Shaela Collins of Columbia Gas (left), and Rebecca Tepper, Massachusetts Office of the Attorney General | NECA

The first phase of the investigation, Tepper said, should require gas companies to submit detailed economic analyses and business plans that project the state’s future gas demand, including potential revenues, expenses and investments, and input from stakeholders on necessary regulatory, policy and legislative changes. The second phase should focus on developing and carrying out the changes required in a way that protects the state’s gas consumers.

“It’s critical that we start planning this now, and that we include all stakeholders in our process,” Tepper said. “I feel like we are at a crossroad. It’s not unlike where we were in restructuring, and we need to work together as a stakeholder community to figure this out.

“We’re not alone in Massachusetts thinking about this,” she said. The petition points to similar actions in New York, where an investigation was opened in March to ensure more useful and comprehensive planning for natural gas usage and investments, and California, which started a proceeding this year to examine the safety and reliability of its natural gas infrastructure, while the state focuses on achieving its long-term decarbonization goals.

“This transition is happening; it’s happening faster than even we thought it would, so neither the status quo nor kicking the problem down the road is going to work,” Tepper said. “This is the time.
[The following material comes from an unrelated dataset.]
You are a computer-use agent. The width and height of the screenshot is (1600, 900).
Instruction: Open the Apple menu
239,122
Not five years or 10 years from now.”

Renewable Natural Gas Opportunities

Judith Judson, Ameresco’s vice president of distributed energy systems, said that the Northeast has a chance to be an early leader in renewable natural gas.

Judson said that Ameresco had discussions with utilities in the Northeast on adding RNG from landfills, waste-water treatment plants or large waste-producing farms to their supply portfolios.
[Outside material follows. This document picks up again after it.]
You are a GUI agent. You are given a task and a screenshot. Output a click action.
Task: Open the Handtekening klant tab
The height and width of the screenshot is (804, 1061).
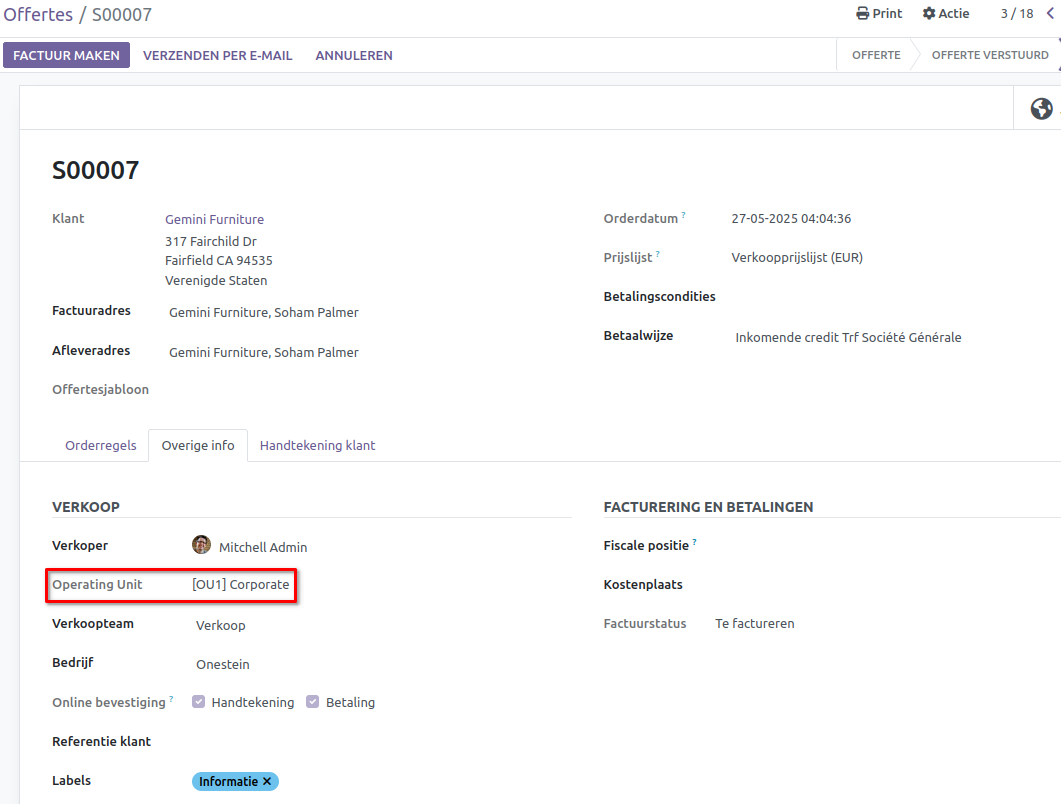[317, 446]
NECA 2020 Fuels Conference

Clockwise from top left: Rick Sullivan, Economic Development Council of Western Massachusetts; Judith Judson, Ameresco; Zach Chapin, Dominion Energy; and Edson Ng, G4 Insights | NECA

“In terms of carbon emissions, it’s considered carbon neutral,” Judson said. “There are a growing number of studies that [RNG] is cost-effective relative to other decarbonization options for heating.”

RNG can be delivered through existing infrastructure without any further capital investment, she said, and it is a baseload, dispatchable renewable fuel source to support resilience objectives.

Judson said that an “economy-wide perspective” is needed to meet carbon goals in a “cost-effective way,” and RNG should be a part.

Looming Mystic Closure Reduces Flexibility

Jake Anderson, head of gas and power fundamentals analysis at Macquarie Energy, said during his keynote that the announced retirement of Exelon’s Mystic Units 8 and 9 “reduces flexibility” for New England gas markets.

Jake Anderson of Macquarie Energy (left) and Jonathan Carroll, Énergir | NECA

Asked if there will be renewed interest in gas storage development from independent or pipeline-affiliated companies, given the gap in storage capacity and production volume, Anderson said, “it’s a tough environment for building storage because the costs haven’t necessarily come down all that much.”

Regardless of the economics, Anderson added, if gas demand grows and LNG terminals need storage, “we’re going to see at some point a resurgence of storage building; it’s just a question of when and how quickly.”